PROBLEM DETAILS:
Below are records; give the number of their lines that contain "computer", and only that number.

═════ DATASET EXCERPTS ═════

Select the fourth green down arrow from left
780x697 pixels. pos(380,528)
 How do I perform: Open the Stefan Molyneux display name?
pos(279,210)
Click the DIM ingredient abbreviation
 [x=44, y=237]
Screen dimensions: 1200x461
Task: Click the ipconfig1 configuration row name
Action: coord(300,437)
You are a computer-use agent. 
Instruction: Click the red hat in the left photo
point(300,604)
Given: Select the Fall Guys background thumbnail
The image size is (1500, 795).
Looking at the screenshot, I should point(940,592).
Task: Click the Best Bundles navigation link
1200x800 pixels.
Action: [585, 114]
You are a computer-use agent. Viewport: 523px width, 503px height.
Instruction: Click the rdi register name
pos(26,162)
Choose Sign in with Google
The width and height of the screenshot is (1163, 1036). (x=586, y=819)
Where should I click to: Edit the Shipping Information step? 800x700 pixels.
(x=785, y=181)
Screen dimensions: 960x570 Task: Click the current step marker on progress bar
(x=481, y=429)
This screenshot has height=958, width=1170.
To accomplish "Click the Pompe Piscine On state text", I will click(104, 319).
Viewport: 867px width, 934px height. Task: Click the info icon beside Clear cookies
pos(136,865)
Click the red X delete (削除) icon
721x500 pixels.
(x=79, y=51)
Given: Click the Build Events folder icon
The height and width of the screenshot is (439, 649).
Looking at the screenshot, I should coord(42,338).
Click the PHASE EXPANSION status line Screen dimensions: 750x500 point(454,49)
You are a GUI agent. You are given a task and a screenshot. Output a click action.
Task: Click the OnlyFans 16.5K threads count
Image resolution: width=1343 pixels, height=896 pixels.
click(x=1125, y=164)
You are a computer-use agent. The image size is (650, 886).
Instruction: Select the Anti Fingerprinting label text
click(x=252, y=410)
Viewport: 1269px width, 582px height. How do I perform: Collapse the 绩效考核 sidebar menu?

═════

ANSWER:
3